Um estudo recente acendeu um alerta sobre os riscos à saúde de comunidades ribeirinhas na Amazônia devido ao consumo de peixes contaminados por metais pesados.
A pesquisa identificou a presença de substâncias tóxicas como mercúrio, arsênio, cádmio e chumbo em espécies consumidas diariamente pela população local. Em alguns casos, os níveis de mercúrio chegaram a ser até 30 vezes superiores ao limite considerado seguro pelas autoridades de saúde.
Os impactos à saúde são preocupantes. A exposição contínua a esses contaminantes pode causar danos ao sistema nervoso, problemas renais, dificuldades respiratórias e até afetar o desenvolvimento infantil. Além disso, cerca de 25% das amostras analisadas apresentaram risco elevado para o desenvolvimento de câncer.
O problema é ainda mais grave porque o peixe é a principal fonte de alimentação para muitas comunidades ribeirinhas, o que aumenta a exposição aos metais tóxicos ao longo do tempo.
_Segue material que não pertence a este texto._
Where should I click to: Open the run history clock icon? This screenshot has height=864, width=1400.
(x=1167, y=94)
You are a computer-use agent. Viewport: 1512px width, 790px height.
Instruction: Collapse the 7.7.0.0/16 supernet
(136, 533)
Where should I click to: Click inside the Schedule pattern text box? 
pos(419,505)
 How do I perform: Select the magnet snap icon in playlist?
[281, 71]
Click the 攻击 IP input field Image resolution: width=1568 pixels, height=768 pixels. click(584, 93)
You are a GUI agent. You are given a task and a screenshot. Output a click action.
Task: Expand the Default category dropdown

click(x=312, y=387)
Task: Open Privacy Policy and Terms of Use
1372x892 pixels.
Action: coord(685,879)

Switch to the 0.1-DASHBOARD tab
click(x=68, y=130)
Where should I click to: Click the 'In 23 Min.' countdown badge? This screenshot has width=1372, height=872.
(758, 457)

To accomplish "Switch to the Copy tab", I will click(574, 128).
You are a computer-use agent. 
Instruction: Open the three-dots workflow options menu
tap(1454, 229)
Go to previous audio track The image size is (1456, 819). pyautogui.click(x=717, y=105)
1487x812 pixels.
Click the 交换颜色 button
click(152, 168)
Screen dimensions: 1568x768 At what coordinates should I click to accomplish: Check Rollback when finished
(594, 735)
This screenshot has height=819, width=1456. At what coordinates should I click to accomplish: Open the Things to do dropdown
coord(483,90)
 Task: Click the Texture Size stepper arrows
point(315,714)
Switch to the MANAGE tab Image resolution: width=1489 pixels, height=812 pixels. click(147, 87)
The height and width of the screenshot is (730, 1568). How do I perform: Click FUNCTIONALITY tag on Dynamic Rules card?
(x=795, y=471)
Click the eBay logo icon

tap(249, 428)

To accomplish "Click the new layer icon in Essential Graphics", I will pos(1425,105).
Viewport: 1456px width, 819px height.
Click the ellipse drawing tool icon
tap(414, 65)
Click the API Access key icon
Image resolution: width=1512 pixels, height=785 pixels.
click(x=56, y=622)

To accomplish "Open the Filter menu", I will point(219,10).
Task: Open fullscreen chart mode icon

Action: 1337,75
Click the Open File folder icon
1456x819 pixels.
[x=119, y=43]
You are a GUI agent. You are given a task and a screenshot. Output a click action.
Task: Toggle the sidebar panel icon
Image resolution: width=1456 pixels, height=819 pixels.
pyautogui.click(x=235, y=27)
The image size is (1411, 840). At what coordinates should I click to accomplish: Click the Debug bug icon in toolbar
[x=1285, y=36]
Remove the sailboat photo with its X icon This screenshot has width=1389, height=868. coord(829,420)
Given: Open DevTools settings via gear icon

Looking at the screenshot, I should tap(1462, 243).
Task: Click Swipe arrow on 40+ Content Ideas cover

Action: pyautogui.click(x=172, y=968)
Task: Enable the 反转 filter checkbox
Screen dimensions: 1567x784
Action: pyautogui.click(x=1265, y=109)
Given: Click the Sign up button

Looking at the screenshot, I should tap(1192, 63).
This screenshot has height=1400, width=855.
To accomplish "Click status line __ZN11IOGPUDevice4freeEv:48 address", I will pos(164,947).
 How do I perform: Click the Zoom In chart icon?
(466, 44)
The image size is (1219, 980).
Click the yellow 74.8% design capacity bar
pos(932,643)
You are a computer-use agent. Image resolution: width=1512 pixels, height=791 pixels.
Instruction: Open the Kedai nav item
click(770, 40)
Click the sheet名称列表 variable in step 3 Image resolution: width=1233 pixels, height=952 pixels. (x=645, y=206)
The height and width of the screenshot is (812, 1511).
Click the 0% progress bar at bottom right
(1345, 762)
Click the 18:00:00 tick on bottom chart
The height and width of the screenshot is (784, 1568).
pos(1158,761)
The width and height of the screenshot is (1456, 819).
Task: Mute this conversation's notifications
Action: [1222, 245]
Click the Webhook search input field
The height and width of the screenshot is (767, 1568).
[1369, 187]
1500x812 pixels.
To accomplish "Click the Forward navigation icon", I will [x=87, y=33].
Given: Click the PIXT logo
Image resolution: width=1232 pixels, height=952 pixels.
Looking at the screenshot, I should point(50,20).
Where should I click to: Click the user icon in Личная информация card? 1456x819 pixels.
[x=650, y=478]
Especialistas apontam que a contaminação está ligada principalmente a atividades como garimpo ilegal, mineração, desmatamento e outras intervenções ambientais que poluem os rios da região.
Diante do cenário, pesquisadores reforçam a necessidade de monitoramento contínuo, políticas públicas de proteção ambiental e ações de saúde para reduzir os riscos enfrentados por essas populações.